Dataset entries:
[Start of section]

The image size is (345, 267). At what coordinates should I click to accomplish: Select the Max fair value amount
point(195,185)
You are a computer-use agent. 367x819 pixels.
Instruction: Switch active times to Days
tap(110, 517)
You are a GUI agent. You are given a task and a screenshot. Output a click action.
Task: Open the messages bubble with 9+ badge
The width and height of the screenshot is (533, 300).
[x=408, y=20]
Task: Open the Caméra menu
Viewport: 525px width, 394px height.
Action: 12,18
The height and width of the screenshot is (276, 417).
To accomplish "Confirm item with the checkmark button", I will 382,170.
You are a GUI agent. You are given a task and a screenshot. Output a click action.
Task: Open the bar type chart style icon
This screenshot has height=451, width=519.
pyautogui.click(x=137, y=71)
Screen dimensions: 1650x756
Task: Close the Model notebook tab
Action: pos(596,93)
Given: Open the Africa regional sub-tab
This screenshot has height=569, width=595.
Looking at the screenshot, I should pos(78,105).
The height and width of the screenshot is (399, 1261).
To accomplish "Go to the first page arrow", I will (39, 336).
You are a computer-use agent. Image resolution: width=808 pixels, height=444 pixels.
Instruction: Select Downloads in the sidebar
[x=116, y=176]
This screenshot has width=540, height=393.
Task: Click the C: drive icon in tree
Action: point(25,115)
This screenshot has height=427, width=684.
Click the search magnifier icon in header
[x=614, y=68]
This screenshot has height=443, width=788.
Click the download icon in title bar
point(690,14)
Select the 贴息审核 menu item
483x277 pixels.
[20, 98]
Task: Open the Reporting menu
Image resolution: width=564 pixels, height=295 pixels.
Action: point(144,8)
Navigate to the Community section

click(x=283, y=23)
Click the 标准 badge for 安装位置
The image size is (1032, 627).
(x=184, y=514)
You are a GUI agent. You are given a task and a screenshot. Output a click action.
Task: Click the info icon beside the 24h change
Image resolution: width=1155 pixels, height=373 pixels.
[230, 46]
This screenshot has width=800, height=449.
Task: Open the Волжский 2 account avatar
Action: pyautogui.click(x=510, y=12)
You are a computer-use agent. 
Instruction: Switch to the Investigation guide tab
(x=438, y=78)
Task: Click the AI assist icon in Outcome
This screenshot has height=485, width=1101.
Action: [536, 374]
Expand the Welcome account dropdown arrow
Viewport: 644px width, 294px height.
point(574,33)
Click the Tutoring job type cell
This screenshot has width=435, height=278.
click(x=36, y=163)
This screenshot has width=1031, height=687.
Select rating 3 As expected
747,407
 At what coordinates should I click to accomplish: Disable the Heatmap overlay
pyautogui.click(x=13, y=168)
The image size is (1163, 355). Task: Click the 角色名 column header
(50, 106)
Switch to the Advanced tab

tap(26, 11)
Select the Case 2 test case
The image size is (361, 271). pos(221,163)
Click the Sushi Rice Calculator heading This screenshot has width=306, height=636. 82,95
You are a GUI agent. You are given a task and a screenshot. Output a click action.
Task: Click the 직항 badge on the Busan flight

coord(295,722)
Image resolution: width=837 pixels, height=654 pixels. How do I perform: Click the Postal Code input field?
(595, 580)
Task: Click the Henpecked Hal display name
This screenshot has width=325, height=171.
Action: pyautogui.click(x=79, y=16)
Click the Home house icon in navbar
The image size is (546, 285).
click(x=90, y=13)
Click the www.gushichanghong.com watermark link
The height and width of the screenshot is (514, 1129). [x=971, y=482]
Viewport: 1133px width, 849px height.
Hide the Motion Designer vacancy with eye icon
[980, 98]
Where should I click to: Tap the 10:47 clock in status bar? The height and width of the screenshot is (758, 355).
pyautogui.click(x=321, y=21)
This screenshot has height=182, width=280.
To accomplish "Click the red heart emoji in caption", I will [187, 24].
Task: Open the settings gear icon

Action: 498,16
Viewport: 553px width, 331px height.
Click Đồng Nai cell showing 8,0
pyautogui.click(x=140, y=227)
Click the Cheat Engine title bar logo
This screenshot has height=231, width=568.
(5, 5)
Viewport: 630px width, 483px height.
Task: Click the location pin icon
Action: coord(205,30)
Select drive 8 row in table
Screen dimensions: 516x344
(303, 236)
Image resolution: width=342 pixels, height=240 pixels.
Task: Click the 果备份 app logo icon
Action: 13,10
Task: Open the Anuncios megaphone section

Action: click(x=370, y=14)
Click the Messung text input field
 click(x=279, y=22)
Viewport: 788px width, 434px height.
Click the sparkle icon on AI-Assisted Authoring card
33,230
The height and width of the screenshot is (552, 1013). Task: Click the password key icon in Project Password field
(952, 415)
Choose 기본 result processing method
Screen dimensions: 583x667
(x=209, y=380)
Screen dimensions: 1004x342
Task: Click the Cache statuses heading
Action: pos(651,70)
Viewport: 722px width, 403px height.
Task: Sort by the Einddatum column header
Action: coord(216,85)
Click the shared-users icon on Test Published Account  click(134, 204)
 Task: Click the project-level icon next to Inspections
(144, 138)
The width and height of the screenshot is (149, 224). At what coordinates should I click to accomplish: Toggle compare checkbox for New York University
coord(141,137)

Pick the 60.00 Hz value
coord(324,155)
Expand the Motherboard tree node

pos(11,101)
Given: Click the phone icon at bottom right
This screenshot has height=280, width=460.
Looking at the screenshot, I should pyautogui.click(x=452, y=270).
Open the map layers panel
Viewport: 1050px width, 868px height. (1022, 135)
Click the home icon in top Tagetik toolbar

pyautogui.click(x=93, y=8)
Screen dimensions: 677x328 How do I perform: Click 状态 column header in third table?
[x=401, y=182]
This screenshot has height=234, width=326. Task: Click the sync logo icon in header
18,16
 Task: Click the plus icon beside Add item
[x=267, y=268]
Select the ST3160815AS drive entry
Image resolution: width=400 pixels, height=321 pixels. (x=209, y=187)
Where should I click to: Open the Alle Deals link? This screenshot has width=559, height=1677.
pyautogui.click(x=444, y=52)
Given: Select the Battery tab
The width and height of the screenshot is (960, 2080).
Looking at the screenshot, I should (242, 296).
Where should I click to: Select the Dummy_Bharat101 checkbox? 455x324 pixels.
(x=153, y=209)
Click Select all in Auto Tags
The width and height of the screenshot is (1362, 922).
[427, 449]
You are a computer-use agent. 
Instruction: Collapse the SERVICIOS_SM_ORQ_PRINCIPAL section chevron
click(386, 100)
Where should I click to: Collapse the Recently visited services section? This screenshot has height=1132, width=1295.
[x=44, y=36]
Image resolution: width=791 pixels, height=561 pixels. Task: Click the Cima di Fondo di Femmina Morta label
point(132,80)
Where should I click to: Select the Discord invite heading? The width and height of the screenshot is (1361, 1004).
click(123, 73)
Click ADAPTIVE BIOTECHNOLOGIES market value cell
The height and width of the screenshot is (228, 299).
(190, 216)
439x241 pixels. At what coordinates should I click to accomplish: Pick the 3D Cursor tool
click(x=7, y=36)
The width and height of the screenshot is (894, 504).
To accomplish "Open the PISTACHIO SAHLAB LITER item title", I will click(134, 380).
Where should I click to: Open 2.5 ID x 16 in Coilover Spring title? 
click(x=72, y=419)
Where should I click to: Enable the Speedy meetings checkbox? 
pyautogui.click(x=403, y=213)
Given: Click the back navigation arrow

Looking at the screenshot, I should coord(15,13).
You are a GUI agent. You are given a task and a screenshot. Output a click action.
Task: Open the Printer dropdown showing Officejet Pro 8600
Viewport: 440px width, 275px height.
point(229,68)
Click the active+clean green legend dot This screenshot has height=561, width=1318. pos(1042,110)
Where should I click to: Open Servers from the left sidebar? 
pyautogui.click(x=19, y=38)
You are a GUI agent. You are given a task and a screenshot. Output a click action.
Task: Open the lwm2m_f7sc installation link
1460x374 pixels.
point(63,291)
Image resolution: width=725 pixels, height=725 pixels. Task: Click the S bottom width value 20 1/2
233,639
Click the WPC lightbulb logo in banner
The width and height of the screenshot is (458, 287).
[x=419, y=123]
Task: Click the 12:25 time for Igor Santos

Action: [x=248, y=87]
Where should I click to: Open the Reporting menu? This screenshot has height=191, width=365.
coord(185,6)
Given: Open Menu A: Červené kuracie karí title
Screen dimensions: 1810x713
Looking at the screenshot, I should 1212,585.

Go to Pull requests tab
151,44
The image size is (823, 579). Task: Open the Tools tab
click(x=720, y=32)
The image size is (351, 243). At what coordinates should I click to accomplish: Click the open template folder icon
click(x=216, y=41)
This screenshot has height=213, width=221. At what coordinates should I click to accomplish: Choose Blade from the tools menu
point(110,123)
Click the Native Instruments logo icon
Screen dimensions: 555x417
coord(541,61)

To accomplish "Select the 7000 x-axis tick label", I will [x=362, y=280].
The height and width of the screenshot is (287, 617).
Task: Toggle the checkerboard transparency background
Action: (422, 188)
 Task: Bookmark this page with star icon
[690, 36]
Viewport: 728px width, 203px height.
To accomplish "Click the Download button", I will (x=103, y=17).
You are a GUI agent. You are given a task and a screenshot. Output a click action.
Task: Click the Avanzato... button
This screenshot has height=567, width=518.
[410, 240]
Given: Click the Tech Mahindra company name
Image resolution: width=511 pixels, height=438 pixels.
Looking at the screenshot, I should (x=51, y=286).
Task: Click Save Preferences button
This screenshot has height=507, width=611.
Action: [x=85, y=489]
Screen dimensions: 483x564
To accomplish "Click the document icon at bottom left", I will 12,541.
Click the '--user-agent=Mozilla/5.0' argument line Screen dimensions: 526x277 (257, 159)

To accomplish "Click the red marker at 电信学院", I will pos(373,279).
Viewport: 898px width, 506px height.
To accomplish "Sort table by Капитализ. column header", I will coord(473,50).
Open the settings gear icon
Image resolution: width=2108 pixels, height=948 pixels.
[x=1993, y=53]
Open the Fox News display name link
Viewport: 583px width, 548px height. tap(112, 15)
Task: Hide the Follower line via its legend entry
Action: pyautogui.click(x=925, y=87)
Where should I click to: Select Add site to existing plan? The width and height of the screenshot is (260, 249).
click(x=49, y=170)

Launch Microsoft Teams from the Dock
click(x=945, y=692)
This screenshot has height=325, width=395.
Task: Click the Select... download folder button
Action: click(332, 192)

[End of section]

What you have to do:
Note every line of the records that holds the word "type", and copy it.

Written solution:
Task: Open the bar type chart style icon
Click the Tutoring job type cell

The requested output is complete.